▸ **Task prompt**: Every record here needs to be duplicated exactly.

▸ **Data for review**:
§
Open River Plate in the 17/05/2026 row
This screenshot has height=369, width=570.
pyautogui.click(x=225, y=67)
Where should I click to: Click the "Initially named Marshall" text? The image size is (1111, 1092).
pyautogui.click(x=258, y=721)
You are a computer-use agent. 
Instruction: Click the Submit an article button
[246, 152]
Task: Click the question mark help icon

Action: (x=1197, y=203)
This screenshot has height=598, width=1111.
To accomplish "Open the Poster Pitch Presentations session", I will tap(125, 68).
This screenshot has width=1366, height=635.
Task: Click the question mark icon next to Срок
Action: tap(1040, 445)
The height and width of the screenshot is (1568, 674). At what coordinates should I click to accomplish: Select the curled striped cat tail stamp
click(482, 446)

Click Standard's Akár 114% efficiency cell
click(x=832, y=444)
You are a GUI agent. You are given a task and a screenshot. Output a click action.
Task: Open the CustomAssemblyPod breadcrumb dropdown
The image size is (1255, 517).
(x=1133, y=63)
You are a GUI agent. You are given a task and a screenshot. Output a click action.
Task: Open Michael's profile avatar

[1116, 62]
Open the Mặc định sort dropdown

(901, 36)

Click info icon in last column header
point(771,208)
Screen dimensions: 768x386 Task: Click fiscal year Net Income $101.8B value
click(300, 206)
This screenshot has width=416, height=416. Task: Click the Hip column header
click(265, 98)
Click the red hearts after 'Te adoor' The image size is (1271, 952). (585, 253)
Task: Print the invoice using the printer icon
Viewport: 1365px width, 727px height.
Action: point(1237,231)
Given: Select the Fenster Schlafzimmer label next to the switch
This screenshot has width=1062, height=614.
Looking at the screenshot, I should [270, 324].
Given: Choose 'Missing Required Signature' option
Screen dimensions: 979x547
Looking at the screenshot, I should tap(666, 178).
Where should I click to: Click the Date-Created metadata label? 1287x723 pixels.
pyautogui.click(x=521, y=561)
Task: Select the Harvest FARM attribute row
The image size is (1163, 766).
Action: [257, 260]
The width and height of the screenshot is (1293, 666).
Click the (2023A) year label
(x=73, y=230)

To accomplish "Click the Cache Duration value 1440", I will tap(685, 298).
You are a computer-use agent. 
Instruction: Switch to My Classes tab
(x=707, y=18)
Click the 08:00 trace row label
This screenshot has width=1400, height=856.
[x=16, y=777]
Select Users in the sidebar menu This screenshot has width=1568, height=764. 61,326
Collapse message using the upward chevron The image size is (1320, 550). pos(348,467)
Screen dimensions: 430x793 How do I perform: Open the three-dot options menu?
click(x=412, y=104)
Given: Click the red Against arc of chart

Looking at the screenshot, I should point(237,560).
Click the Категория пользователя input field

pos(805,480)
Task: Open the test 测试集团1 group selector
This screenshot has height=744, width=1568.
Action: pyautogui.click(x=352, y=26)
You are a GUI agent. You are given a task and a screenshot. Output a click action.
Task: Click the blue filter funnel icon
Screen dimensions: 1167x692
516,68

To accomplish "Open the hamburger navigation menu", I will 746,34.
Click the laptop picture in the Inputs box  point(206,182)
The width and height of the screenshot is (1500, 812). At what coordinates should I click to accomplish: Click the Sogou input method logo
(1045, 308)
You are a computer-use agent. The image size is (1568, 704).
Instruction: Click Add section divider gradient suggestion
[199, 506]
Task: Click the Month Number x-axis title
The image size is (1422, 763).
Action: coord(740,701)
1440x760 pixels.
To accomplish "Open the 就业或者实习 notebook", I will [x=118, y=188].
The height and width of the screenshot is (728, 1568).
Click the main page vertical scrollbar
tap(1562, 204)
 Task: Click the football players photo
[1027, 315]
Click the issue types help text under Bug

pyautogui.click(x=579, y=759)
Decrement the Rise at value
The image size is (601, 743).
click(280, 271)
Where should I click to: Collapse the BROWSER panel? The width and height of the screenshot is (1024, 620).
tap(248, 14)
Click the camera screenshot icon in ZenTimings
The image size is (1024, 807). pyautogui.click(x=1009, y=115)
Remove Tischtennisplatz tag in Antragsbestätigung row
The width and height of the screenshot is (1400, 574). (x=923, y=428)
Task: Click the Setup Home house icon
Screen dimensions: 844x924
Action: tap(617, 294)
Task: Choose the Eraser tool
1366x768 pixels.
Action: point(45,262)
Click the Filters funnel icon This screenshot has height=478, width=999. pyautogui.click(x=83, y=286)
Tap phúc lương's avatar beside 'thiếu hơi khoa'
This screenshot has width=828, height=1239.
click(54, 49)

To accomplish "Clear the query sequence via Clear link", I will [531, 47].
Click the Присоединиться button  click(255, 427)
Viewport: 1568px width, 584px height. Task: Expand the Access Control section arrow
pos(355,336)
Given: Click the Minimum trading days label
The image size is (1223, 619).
§
▸ **Expected answer**:
Open River Plate in the 17/05/2026 row
This screenshot has height=369, width=570.
pyautogui.click(x=225, y=67)
Where should I click to: Click the "Initially named Marshall" text? The image size is (1111, 1092).
pyautogui.click(x=258, y=721)
You are a computer-use agent. 
Instruction: Click the Submit an article button
[246, 152]
Task: Click the question mark help icon

Action: (x=1197, y=203)
This screenshot has height=598, width=1111.
To accomplish "Open the Poster Pitch Presentations session", I will tap(125, 68).
This screenshot has width=1366, height=635.
Task: Click the question mark icon next to Срок
Action: tap(1040, 445)
The height and width of the screenshot is (1568, 674). At what coordinates should I click to accomplish: Select the curled striped cat tail stamp
click(482, 446)

Click Standard's Akár 114% efficiency cell
click(x=832, y=444)
You are a GUI agent. You are given a task and a screenshot. Output a click action.
Task: Open the CustomAssemblyPod breadcrumb dropdown
The image size is (1255, 517).
(x=1133, y=63)
You are a GUI agent. You are given a task and a screenshot. Output a click action.
Task: Open Michael's profile avatar

[1116, 62]
Open the Mặc định sort dropdown

(901, 36)

Click info icon in last column header
point(771,208)
Screen dimensions: 768x386 Task: Click fiscal year Net Income $101.8B value
click(300, 206)
This screenshot has width=416, height=416. Task: Click the Hip column header
click(265, 98)
Click the red hearts after 'Te adoor' The image size is (1271, 952). (585, 253)
Task: Print the invoice using the printer icon
Viewport: 1365px width, 727px height.
Action: point(1237,231)
Given: Select the Fenster Schlafzimmer label next to the switch
This screenshot has width=1062, height=614.
Looking at the screenshot, I should [270, 324].
Given: Choose 'Missing Required Signature' option
Screen dimensions: 979x547
Looking at the screenshot, I should tap(666, 178).
Where should I click to: Click the Date-Created metadata label? 1287x723 pixels.
pyautogui.click(x=521, y=561)
Task: Select the Harvest FARM attribute row
The image size is (1163, 766).
Action: [257, 260]
The width and height of the screenshot is (1293, 666).
Click the (2023A) year label
(x=73, y=230)

To accomplish "Click the Cache Duration value 1440", I will tap(685, 298).
You are a computer-use agent. 
Instruction: Switch to My Classes tab
(x=707, y=18)
Click the 08:00 trace row label
This screenshot has width=1400, height=856.
[x=16, y=777]
Select Users in the sidebar menu This screenshot has width=1568, height=764. 61,326
Collapse message using the upward chevron The image size is (1320, 550). pos(348,467)
Screen dimensions: 430x793 How do I perform: Open the three-dot options menu?
click(x=412, y=104)
Given: Click the red Against arc of chart

Looking at the screenshot, I should point(237,560).
Click the Категория пользователя input field

pos(805,480)
Task: Open the test 测试集团1 group selector
This screenshot has height=744, width=1568.
Action: pyautogui.click(x=352, y=26)
You are a GUI agent. You are given a task and a screenshot. Output a click action.
Task: Click the blue filter funnel icon
Screen dimensions: 1167x692
516,68

To accomplish "Open the hamburger navigation menu", I will 746,34.
Click the laptop picture in the Inputs box  point(206,182)
The width and height of the screenshot is (1500, 812). At what coordinates should I click to accomplish: Click the Sogou input method logo
(1045, 308)
You are a computer-use agent. The image size is (1568, 704).
Instruction: Click Add section divider gradient suggestion
[199, 506]
Task: Click the Month Number x-axis title
The image size is (1422, 763).
Action: coord(740,701)
1440x760 pixels.
To accomplish "Open the 就业或者实习 notebook", I will [x=118, y=188].
The height and width of the screenshot is (728, 1568).
Click the main page vertical scrollbar
tap(1562, 204)
 Task: Click the football players photo
[1027, 315]
Click the issue types help text under Bug

pyautogui.click(x=579, y=759)
Decrement the Rise at value
The image size is (601, 743).
click(280, 271)
Where should I click to: Collapse the BROWSER panel? The width and height of the screenshot is (1024, 620).
tap(248, 14)
Click the camera screenshot icon in ZenTimings
The image size is (1024, 807). pyautogui.click(x=1009, y=115)
Remove Tischtennisplatz tag in Antragsbestätigung row
The width and height of the screenshot is (1400, 574). (x=923, y=428)
Task: Click the Setup Home house icon
Screen dimensions: 844x924
Action: tap(617, 294)
Task: Choose the Eraser tool
1366x768 pixels.
Action: point(45,262)
Click the Filters funnel icon This screenshot has height=478, width=999. pyautogui.click(x=83, y=286)
Tap phúc lương's avatar beside 'thiếu hơi khoa'
This screenshot has width=828, height=1239.
click(54, 49)

To accomplish "Clear the query sequence via Clear link", I will [531, 47].
Click the Присоединиться button  click(255, 427)
Viewport: 1568px width, 584px height. Task: Expand the Access Control section arrow
pos(355,336)
Given: Click the Minimum trading days label
The image size is (1223, 619).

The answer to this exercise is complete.